Il rigetto del ricorso
I giudici milanesi, in via preliminare ma dirimente ai fini della risoluzione della controversia a favore dell’agenzia delle Entrate, mettono in evidenza come la Cassazione fosse stata tratta in errore in quanto non era stato compiutamente rappresentato lo stato della controversia sulla posizione del socio accomandante cui aveva fatto riferimento l’Ufficio in sede di appello. In sostanza la Ctp ritiene che, se fosse stata adeguatamente evidenziata la già manifestata acquiescenza del socio accomandante all’avviso di accertamento a suo tempo inoltrato, la Suprema corte non avrebbe assunto il provvedimento con il quale ha dichiarato la nullità della sentenza impugnata e dell’intero giudizio per difetto di contraddittorio. Sul punto i giudici ambrosiani rammentano che il litisconsorzio necessario tra soci e società di persone, per orientamento giurisprudenziale ampiamente consolidato, tende a garantire l’unitarietà del procedimento, atteso che l’avviso di accertamento a carico di società di persone produce simultaneamente effetti sui soci. Si viene così a creare un rapporto inscindibile tra soci e società che pretende una gestione processuale unitaria. All’uopo la Suprema Corte ha considerato persino necessaria l’integrazione del contraddittorio nell’ipotesi in cui un socio non sia stato raggiunto da avviso di accertamento ovvero l’operatività ed efficacia di un pronunciamento anche nei confronti del socio passivo che avesse già fatto decorrere i termini per impugnare l’atto emesso a suo carico. Diversamente, chiosano i giudici, nessun effetto potrebbe derivare in capo al socio che avesse adempiuto al pagamento dell’imposta reclamata prima della formazione del giudicato. In sintesi, il giudicato produce effetti anche su atti divenuti definitivi per difetto di impugnazione, ma non per quelli già chiusi per acquiescenza e già regolati con il pagamento delle imposte connesse. Quindi, nel momento in cui la vertenza veniva portata all’attenzione della Suprema corte, non sussisteva alcuna lesione all’integrità del contraddittorio. Così come l’eventuale vizio iniziale risultava sanato per effetto della fuoriuscita dalla controversia del socio accomandante. Sulla base di tali considerazioni la Ctp non ha ritenuto di dover svolgere alcuna azione nel senso richiesto dalla Suprema corte, non essendovi altri soggetti da chiamare in causa per integrare il contraddittorio.

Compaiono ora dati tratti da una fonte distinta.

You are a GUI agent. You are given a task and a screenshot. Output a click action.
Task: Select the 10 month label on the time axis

Nel merito, poi, i giudici danno atto dello sforzo compiuto da parte dell’Ufficio accertatore nel determinare con la migliore approssimazione possibile il reddito evaso stante l’assenza di dichiarazione e la mancata evasione del questionario finalizzato all’acquisizione dei documenti contabili. Respingeva ,quindi, altresì le altre eccezioni sulla dedotta violazione del contraddittorio non sussistendone il difetto essendo stata estromessa dalla controversia de quo (sin dall’avvio della stessa) la socia accomandante, la quale aveva prestato acquiescenza e pagato l’importo di sua spettanza in relazione all’avviso di accertamento.

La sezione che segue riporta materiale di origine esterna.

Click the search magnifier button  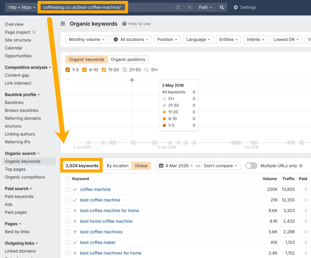tap(221, 7)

Viene, infine, condiviso il quesito fatto a suo tempo dai giudici d’appello che , con riferimento al dedotto difetto di legittimazione passiva rispetto all’estinzione della società , si domandavano: «A chi avrebbe dovuto rivolgersi, se non a colui che all’epoca era il legale rappresentante e pure socio illimitatamente responsabile?». Tale domanda, secondo i giudici, trova la sua risposta nel principio secondo cui non transitano dalla società estinta al socio i crediti che non siano certi, liquidi ed esigibili, mentre transitano con certezza i debiti e le passività in genere; altrimenti «chiunque, con una tempestiva messa in liquidazione della società, potrebbe sottrarsi alle proprie obbligazioni, frustrando le aspettative legittime nutrite sul suo patrimonio dai creditori».